The lower Ct of bacterial and fungal qPCR observed in samples processed with DNA extraction method B compared to method A, unlike the similar values obtained for β-actin gene by both methods, suggest that the increased bacterial and fungal DNA amount obtained with DNA extraction method B is not caused by better efficiency of the qPCR but by a better efficiency of this extraction method. Our results suggest that method B not only increases the concentration of total DNA but it also specifically increases the relative amount of microbial DNA compared to the human DNA. In addition to the bead-beating step, the pre-treatment step could also participate in the increase of the bacterial and fungal DNA in samples processed with DNA extraction method B. The pre-treatment step consisted to 1) pick up microorganisms associated with lung tissue samples through magnetic stirrer agitation in sterile PBS; and 2) to filter the homogenate using sterile gauze, followed by a centrifugation in order to concentrate the lung-associated microorganisms. This process leads certainly to concentrate the microbial DNA in our samples, although we cannot demonstrate it.
To conclude, the previous additional steps (pre-treatment, bead-beating and Phenol: Chloroform: Isoamyl alcohol) supplemented to the QI Aamp DNA Mini kit (Qiagen) improve the detection of P. jirovecii by increasing the extracted amount and quality of Pneumocystis DNA from lung tissue samples. As genomic approaches can overcome the difficulties of microscopic examination, this improved DNA extraction protocol will facilitate the detection of P. jirovecii in human samples that demand high-quantity DNA input from limited source material.
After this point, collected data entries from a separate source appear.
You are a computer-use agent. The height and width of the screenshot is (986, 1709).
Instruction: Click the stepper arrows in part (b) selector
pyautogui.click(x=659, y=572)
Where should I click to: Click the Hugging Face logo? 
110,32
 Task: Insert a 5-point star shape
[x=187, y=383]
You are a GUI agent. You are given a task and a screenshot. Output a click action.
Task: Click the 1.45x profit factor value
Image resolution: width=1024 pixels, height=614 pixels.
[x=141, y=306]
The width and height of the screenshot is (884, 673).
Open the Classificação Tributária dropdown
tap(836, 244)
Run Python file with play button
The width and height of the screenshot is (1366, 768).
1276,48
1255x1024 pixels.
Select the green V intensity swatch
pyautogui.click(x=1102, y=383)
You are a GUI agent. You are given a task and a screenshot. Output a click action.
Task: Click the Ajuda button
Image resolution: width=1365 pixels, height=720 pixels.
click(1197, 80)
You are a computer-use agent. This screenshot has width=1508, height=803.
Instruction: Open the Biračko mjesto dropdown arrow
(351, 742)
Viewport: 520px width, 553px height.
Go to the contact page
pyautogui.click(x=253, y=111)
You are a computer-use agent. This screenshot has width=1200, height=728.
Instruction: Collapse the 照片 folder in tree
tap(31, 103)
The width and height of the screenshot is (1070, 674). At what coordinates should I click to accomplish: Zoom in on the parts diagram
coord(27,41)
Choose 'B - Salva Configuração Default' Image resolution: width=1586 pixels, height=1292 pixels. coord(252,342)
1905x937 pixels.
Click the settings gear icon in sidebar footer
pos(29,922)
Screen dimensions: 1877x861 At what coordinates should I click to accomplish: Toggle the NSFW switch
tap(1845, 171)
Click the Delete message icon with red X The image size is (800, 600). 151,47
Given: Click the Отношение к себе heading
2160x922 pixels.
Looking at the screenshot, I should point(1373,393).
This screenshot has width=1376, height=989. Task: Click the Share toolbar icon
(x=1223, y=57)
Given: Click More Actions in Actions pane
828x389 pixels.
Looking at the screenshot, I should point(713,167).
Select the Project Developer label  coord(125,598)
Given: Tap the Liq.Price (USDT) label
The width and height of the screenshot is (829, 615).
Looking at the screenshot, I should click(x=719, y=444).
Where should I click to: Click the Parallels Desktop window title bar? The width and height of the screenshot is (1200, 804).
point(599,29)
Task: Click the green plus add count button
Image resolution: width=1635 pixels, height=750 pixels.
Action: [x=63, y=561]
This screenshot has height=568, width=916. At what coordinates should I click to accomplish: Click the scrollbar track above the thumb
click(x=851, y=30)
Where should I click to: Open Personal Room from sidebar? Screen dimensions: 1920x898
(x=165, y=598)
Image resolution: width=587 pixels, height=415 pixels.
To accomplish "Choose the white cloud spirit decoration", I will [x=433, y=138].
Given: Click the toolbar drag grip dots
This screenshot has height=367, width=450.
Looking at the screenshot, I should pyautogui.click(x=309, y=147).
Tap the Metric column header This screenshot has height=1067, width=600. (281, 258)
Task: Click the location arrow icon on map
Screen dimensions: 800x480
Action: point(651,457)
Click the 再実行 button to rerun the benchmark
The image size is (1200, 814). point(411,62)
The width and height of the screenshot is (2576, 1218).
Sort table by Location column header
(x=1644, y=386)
In addition, our findings can be expanded in the future for the use of quantitative PCR, which data can address issues of the correlation between tissue burden and outcome.
We would like to thank the Servicio Médico Legal of Chile of Santiago and the FISABIO-Salud Pública for providing us with the facilities and equipment that allowed us to carry out this study.
S.L.V. and F.M. planned the study. G.G, V.S.G and M.G. recruited the infants and collected the lung samples. S.R.R, C.P. N.P. and R.B. conducted the experimental work. V.P.B., S.R.R. and F.M. performed the bioinformatic and statistical analyses. S.R.R wrote the first draft of the manuscript. All authors read and approved the manuscript.
This project has received funding from ERANet LAC (ELAC2014/HID-0254), from Carlos III Institute of Health (project and AC15/00022), and from The National Fund for Science and Technology (Fondecyt, Chile) Grant number 1140412 (SLV).
The authors have declared that no competing interests exist.